W tyle za rakiem
Dlaczego w Polsce rzadko się diagnozuje nowotwory głowy i szyi
U Idy Latkowskiej-Banasik z Dolnego Śląska złośliwy nowotwór krtani wykryto w 30. roku życia, trzy miesiące po urodzeniu córki. – Któregoś dnia zadzwonili ze szpitala, żebym zgłosiła się do lekarki, która pobierała mi wycinki. I to jak najszybciej.
Ten pośpiech ją zaskoczył. Już prawie rok pielgrzymowała między lekarzami z narastającą chrypką i bezgłosem.

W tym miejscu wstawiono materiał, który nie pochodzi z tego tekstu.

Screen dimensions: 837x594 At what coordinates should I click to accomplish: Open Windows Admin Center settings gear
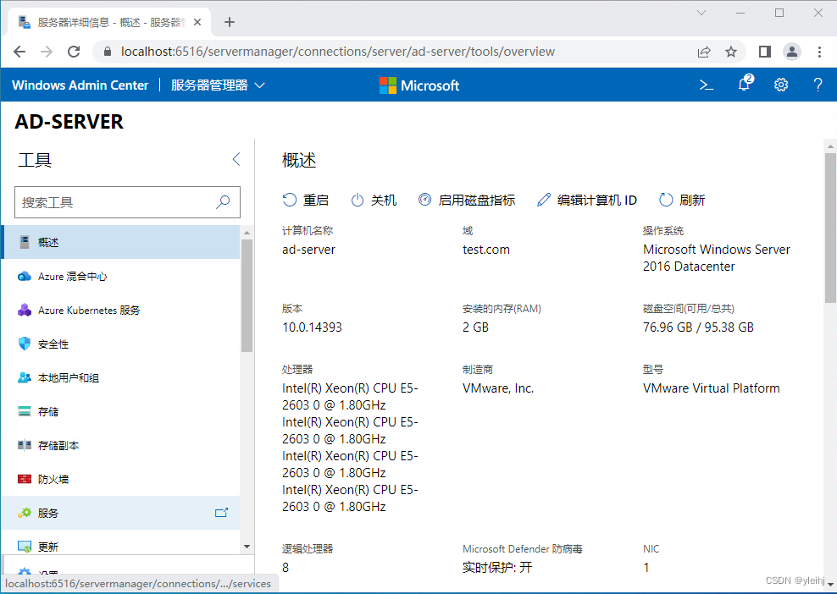click(780, 85)
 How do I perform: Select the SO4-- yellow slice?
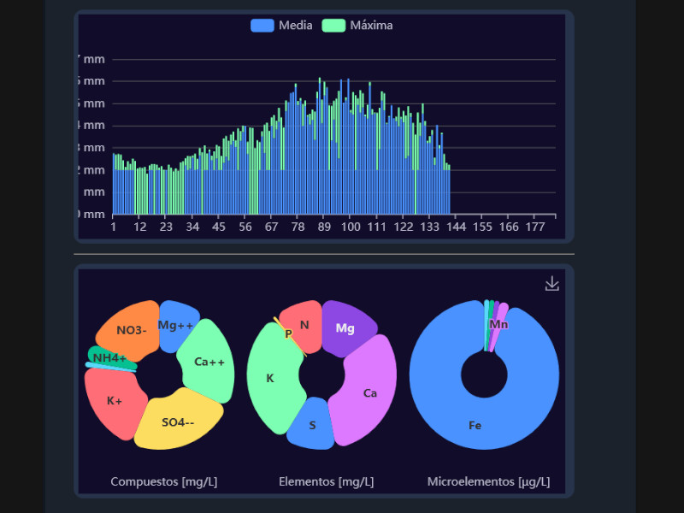pos(178,421)
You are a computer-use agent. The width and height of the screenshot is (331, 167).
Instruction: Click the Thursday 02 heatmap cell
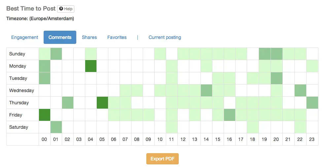(x=68, y=103)
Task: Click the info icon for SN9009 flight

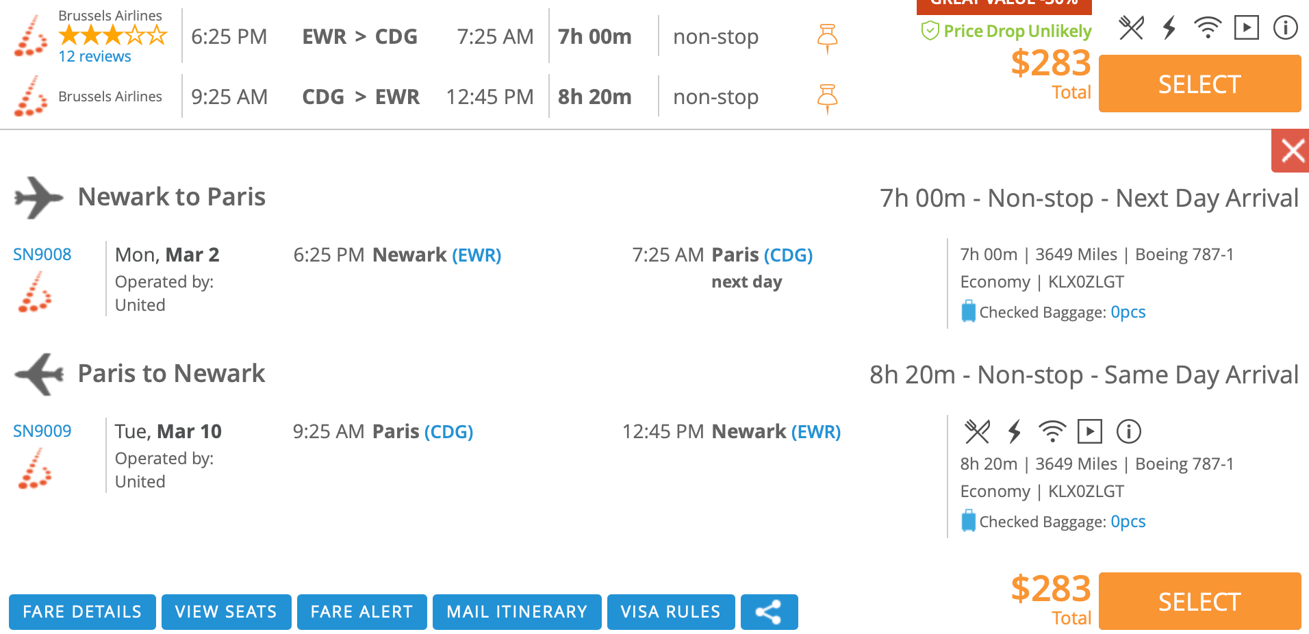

Posłusznie wykonywała zalecenia laryngologów i foniatrów. Przeleczono ją kilkoma antybiotykami. Bezskutecznie. W końcu, gdy była w siódmym miesiącu ciąży, jej dolegliwości zrzucono na karb rozregulowania organizmu i zbyt długiego przebywania w klimatyzowanych pomieszczeniach.
Niekojarzenie
– Nikt nie brał pod uwagę nowotworu. Ja również – mówi pani Ida. Jeździła na snowboardzie, biegała i stepowała, wychodząc z założenia, że aktywność fizyczna ustrzeże ją, przynajmniej do starości, przed poważniejszymi chorobami.
– Kondycja fizyczna nie jest niestety pewnikiem, że nie zachorujemy na nowotwór zlokalizowany w głowie lub szyi – prostuje obiegowe opinie prof. Wojciech Golusiński, kierownik Kliniki Chirurgii Głowy, Szyi i Onkologii Laryngologicznej z Wielkopolskiego Centrum Onkologii w Poznaniu. – Kiedyś osoby z tym rozpoznaniem przed 30. rokiem życia były ewenementem, ale dziś już nie. Czujność onkologiczna powinna więc obowiązywać, niezależnie od metryki pacjenta.
I szczególnie w przypadkach trudnych do wyjaśnienia dolegliwości, trzeba zbadać usta, ślinianki, język i krtań. Niestety te miejsca, w przeciwieństwie do piersi, prostaty czy płuc, mało komu kojarzą się z występowaniem raka.
Tymczasem diagnozę taką, jak pani Ida, słyszy w Polsce 12 tys. osób rocznie. Przez dwie ostatnie dekady nastąpił wzrost częstości zachorowań o ponad 20 proc.